Ich komme zu den Anträgen. Darin finden wir Formulierungen wie zum Beispiel die, dass NordrheinWestfalen das Schlusslicht für Familien sei, dass 2005 alle westdeutschen Flächenländer auf ungefähr gleich niedrigem Niveau gewesen seien und dass die Landesregierung seit ihrem Amtsantritt 2005 beim U3-Ausbau jahrelang vollkommen untätig gewesen sei. Außerdem stellen Sie Forderungen, so etwa nach dem Aufholen bisheriger Versäumnisse, nach einer besseren Unterstützung der Kommunen beim U3-Ausbau und nach einem Konzept mit Planzahlen für alle Haushaltsjahre.
Meine Damen und Herren, an dieser Stelle müssen Sie mir einmal einen Rückblick auf die Vorgängerregierung gestatten. Ich komme dabei nicht umhin, dabei die Unaufrichtigkeit der heutigen Antragsinitiativen zu beleuchten. Es ist nicht so, dass wir erst seit gestern über den bedarfsgerechten Ausbau von U3-Plätzen diskutieren. Darüber sprechen wir schon viel länger, und zwar schon seit den Zeiten der rotgrünen Vorgängerregierung.
heutige. Noch im Januar 2005 erläuterte Ihre damalige Ministerin Ute Schäfer mit Blick auf U3 – ich zitiere –:
Das müssen wir gemeinsam mit den Kommunen und freien Trägern leisten, die in erster Linie Ansprechpartner und dafür zuständig sind. Es handelt sich dabei nicht vorrangig um eine Landesaufgabe. Sie wissen, dass das vielmehr eine kommunale Aufgabe ist.
Sie haben sich damals aus der Verantwortung gestohlen, und heute wissen Sie nichts mehr davon. Das nennt man Amnesie.
Im selben Zusammenhang erläuterte Ihr damaliger Staatssekretär Schulz-Vanheyden, dass er den Betreuungsausbau als Beginn eines politischen Prozesses verstehe, an dessen Anfang nicht die Präsentation von 5.000 Plätzen stehen könne. Noch im Jahr 2004 betonte Frau Schäfer, dass der Bedarf vor Ort ermittelt werde und dass man das nicht vonseiten des Landes eruieren könne. Stets hieß es, man müsse abwarten, wie sich die tatsächlichen Bedarfe darstellen.
Betont wurde von Ihnen damals auch deutlich, dass angeblich zahlreiche Familien speziell für dieses Alterssegment keinen Platz wünschen. Heute wissen wir, dass genau das Gegenteil der Fall ist und dass das auch damals schon so war.
Dies alles können Sie in den Sitzungsprotokollen der 13. Legislaturperiode nachlesen. Nachdem Ihr Gedächtnis nun hoffentlich wieder aufgefrischt wurde, frage ich Sie, liebe Kolleginnen und Kollegen der Opposition, woher Ihr plötzlicher Sinneswandel kommt. Aufgrund Ihrer Versäumnisse waren wir 2005 Schlusslicht beim Betreuungsangebot für die Kleinsten.

——

(AUFGABENLISTE)
**A)** Fassen Sie die Rede zum U3-Ausbau in zwei Sätzen zusammen.
**B)** Schreiben Sie die Fortsetzung der Rede zum U3-Ausbau, beginnend nach ihrem letzten Satz.

(BEREITGESTELLTES MATERIAL)
——

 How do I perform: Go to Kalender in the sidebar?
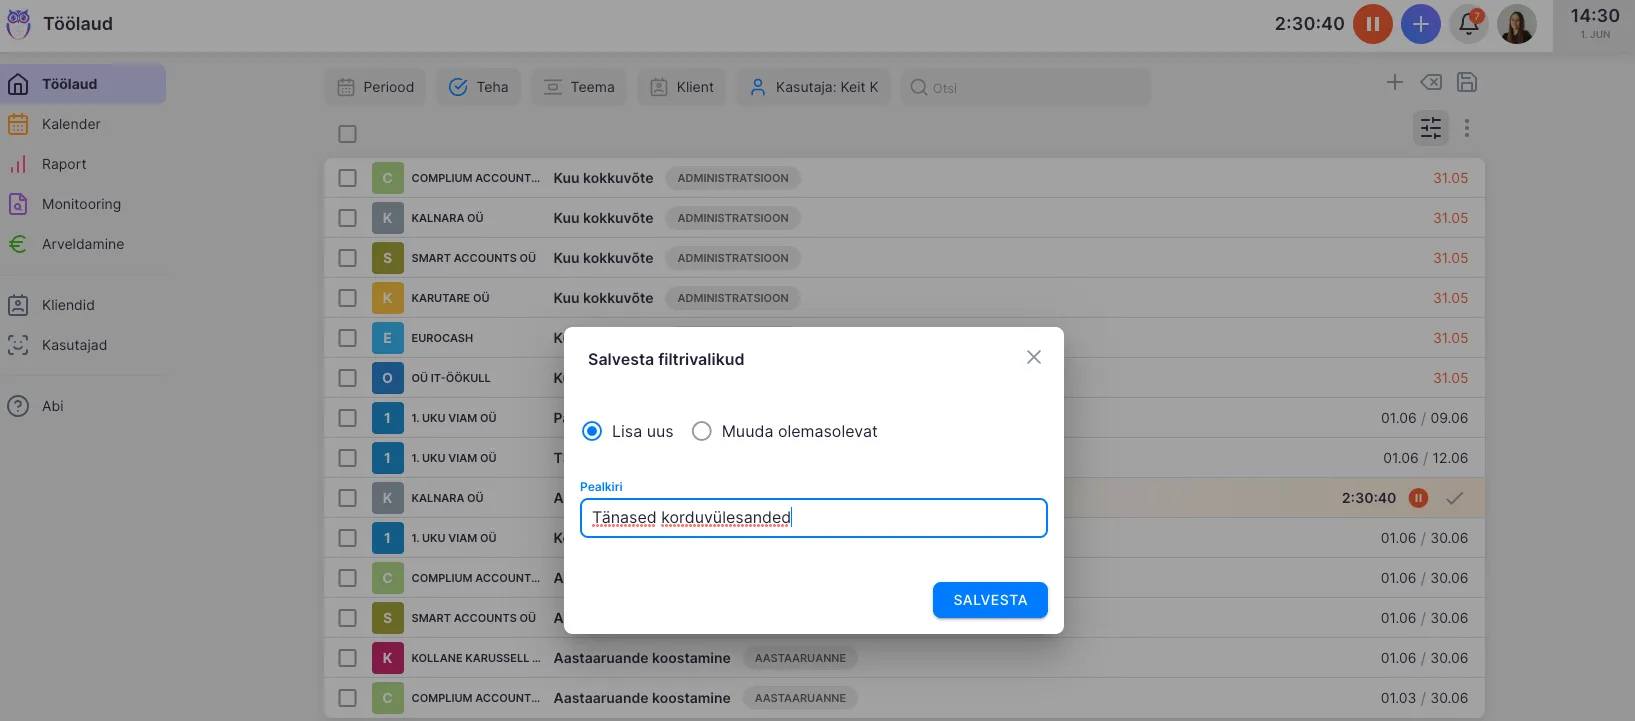71,124
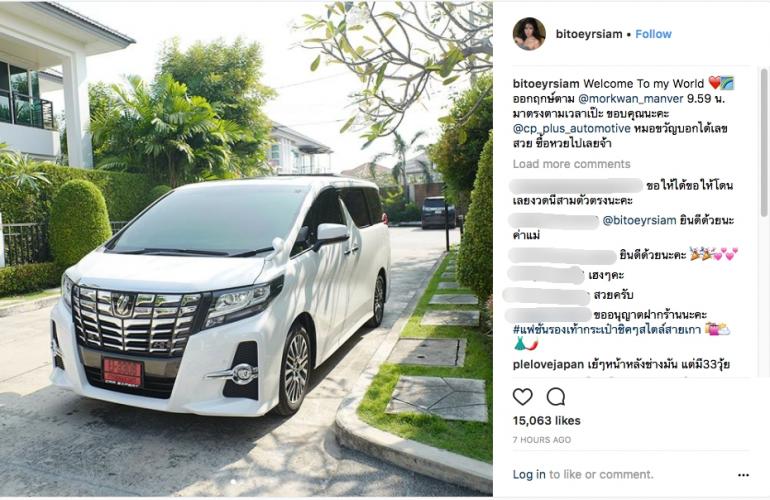
Task: Click the comments scrollbar thumb
Action: coord(764,142)
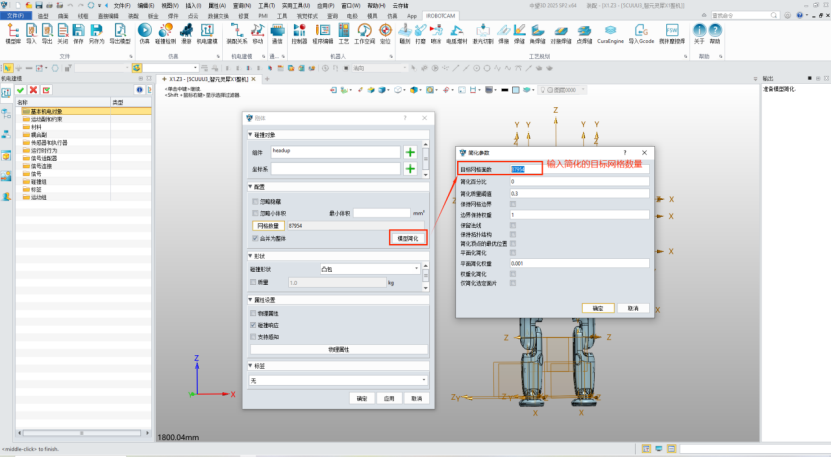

——

(ANTWORTLISTE)
**A)** Die Rede greift Anträge der Opposition auf, die der Landesregierung jahrelange Untätigkeit beim U3-Ausbau vorwerfen und unter anderem eine bessere Unterstützung der Kommunen sowie ein Konzept mit Planzahlen fordern, und wirft diesen Antragsinitiativen Unaufrichtigkeit vor. Als Beleg verweist sie darauf, dass die rot-grüne Vorgängerregierung den U3-Ausbau als kommunale Aufgabe bezeichnet und auf die Ermittlung der Bedarfe gewartet habe, weshalb Nordrhein-Westfalen 2005 beim Betreuungsangebot für die Kleinsten Schlusslicht gewesen sei.

**B)**
Natürlich belastet dieses Erbe Nordrhein-Westfalen bis heute. Aber während Sie im Jahre 2005 von einer geplanten Verdoppelung des Angebots von 11.000 auf 22.000 Plätze gesprochen haben, können wir als CDU-geführte Landesregierung Ihnen eine vom Land geförderte Verzehnfachung des Angebots im Jahr 2010 vorweisen. Minister Laschet hat Ihnen doch bereits im letzten Plenum etwas zu den Platzzahlen gesagt. Wir werden im laufenden Kindergartenjahr, also 2009, zum ersten Mal die Situation haben, dass wir mehr Fördermittel bereitstellen, als für die von den Kommunen geschaffenen U3-Plätze nötig wären.
Infolgedessen müssen wir sehen, wie sich die Bedarfe im kommenden Kindergartenjahr entwickeln. Im Haushalt 2010 jedenfalls haben wir ein Fördervolumen für 112.000 U3-Plätze bereitgestellt.
Frau Altenkamp und Frau Asch, bevor Sie jetzt wieder Ihren Rechenschieber herausholen und behaupten, wir würden mit unterschiedlichen Zahlen hantieren, sage ich Ihnen:
(Andrea Asch [GRÜNE]: Das mögen Sie nicht, wenn man nachrechnet! Das wissen wir, dass Sie das nicht mögen!)
Schaffen die Kommunen vor Ort weniger U3-Plätze, weil der gemeldete Bedarf geringer ist, dann ergeben sich natürlich Abweichungen von den Platzzahlen, die wir im Landeshaushalt haben.
Aber gehen Sie doch einmal zu Ihrer Kommune und lassen Sie sich, wie ich es getan habe, eine Tabelle zur Entwicklung der U3-Plätze ausdrucken.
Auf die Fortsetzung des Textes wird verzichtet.